## [Task directions]
Copy every line of the listing that holds the string "电子半成品散件".

## [Provided information]
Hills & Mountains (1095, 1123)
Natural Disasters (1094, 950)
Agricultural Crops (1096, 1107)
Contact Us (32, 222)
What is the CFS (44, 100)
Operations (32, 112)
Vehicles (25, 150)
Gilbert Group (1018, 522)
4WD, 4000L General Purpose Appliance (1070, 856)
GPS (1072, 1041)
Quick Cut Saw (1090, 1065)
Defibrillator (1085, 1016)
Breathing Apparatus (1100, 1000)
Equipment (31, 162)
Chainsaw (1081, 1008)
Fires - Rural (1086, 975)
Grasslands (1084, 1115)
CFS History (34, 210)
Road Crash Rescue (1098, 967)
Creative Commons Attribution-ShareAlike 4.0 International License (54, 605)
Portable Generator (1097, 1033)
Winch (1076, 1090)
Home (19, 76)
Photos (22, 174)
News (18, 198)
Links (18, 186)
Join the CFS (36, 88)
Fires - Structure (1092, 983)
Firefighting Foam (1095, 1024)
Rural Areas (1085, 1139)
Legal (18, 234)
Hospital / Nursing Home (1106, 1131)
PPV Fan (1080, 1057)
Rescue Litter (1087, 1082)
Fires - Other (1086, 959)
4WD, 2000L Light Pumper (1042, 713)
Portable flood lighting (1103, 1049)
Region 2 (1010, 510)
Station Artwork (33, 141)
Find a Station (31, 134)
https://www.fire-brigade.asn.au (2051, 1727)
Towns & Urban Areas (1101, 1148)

...

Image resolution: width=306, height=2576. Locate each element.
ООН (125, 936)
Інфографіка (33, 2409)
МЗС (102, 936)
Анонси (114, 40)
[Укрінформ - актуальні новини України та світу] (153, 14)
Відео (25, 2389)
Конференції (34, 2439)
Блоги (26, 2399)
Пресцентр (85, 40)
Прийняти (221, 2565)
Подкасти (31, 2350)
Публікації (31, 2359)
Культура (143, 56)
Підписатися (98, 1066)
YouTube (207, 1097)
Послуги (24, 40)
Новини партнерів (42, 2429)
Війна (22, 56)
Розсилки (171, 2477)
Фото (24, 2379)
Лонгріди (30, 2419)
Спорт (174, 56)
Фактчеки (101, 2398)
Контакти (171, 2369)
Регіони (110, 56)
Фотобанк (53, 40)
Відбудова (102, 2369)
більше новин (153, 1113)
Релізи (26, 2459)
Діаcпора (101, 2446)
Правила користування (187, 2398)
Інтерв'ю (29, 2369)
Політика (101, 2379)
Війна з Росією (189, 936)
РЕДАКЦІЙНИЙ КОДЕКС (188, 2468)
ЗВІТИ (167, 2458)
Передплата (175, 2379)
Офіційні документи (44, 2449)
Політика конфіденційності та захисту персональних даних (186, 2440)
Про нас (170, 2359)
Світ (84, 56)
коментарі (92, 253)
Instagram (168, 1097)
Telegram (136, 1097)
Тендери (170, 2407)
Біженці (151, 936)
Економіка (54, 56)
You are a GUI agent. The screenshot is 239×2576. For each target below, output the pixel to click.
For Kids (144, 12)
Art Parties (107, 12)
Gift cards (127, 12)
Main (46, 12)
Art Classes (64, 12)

* * *

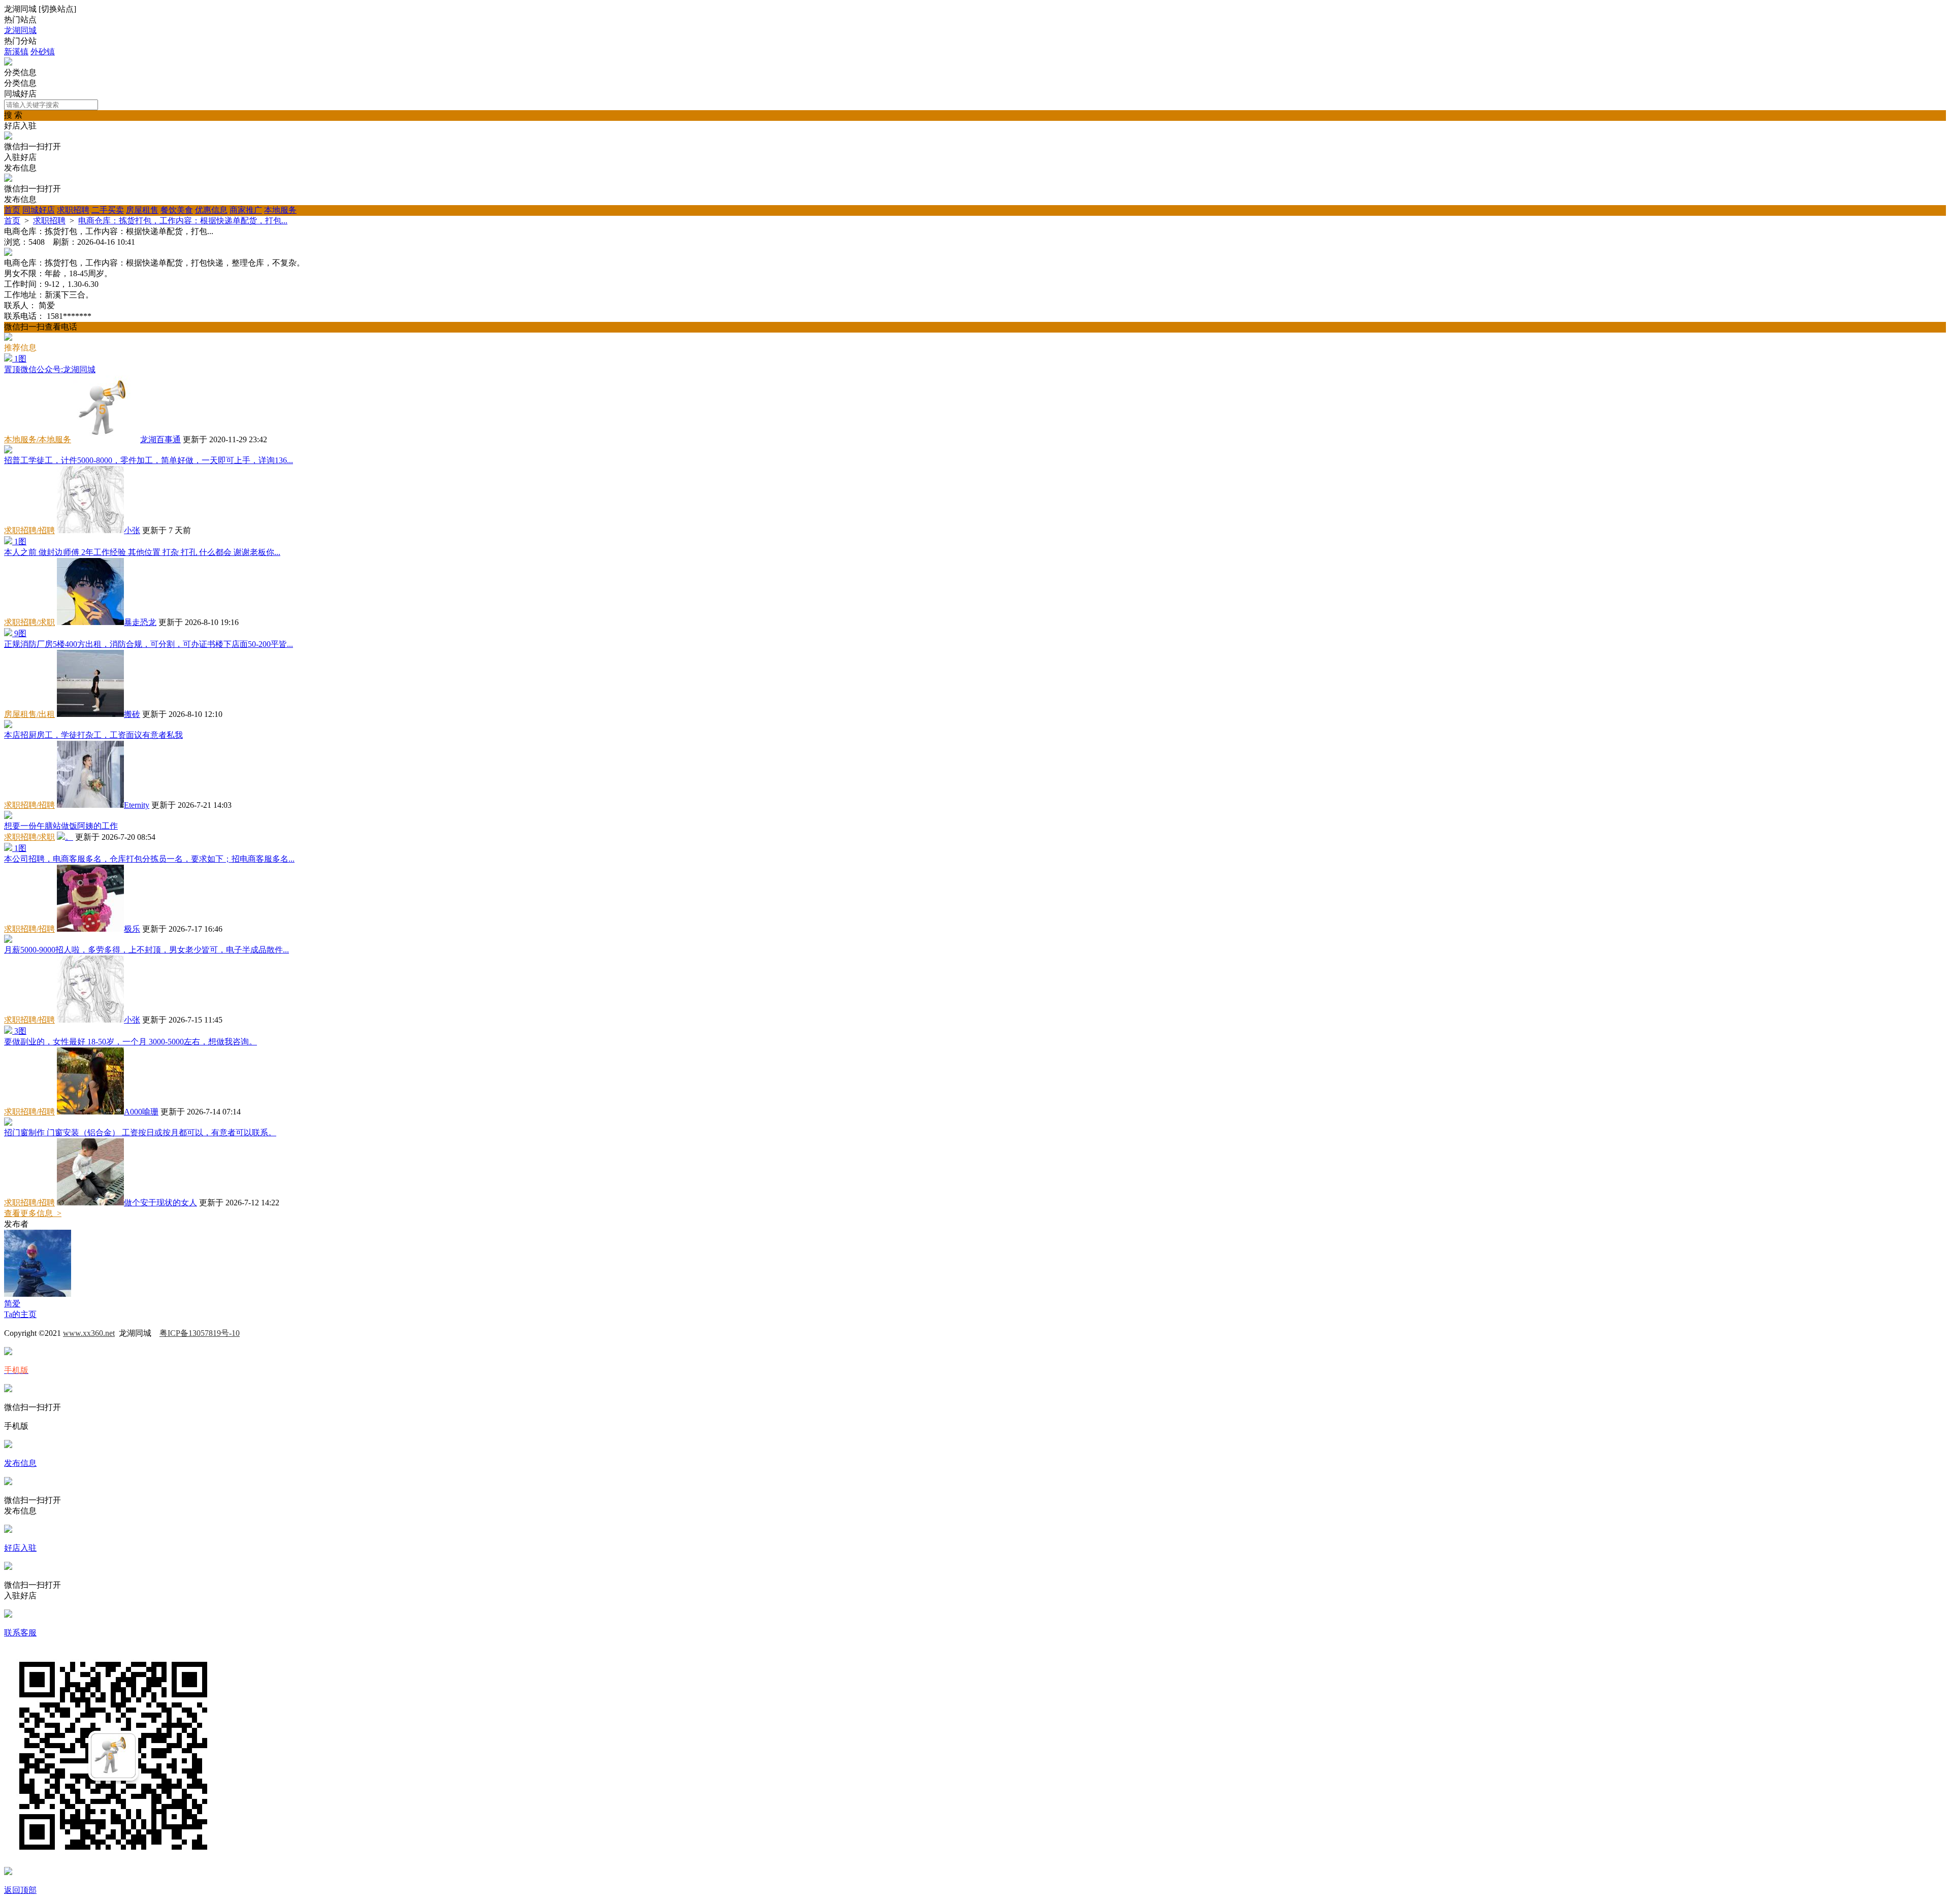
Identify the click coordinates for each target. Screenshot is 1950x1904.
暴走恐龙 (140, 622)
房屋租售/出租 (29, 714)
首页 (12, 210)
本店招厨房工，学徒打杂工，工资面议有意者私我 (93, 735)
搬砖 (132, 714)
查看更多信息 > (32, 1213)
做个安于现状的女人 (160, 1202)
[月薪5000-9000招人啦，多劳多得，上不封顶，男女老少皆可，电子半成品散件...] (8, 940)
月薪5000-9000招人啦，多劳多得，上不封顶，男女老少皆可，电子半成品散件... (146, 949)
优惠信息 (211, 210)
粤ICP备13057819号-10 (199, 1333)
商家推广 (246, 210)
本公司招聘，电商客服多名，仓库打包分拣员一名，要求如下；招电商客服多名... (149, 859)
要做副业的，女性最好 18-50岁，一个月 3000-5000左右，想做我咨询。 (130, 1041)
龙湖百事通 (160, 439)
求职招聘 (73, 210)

## [Your solution]
[月薪5000-9000招人啦，多劳多得，上不封顶，男女老少皆可，电子半成品散件...] (8, 940)
月薪5000-9000招人啦，多劳多得，上不封顶，男女老少皆可，电子半成品散件... (146, 949)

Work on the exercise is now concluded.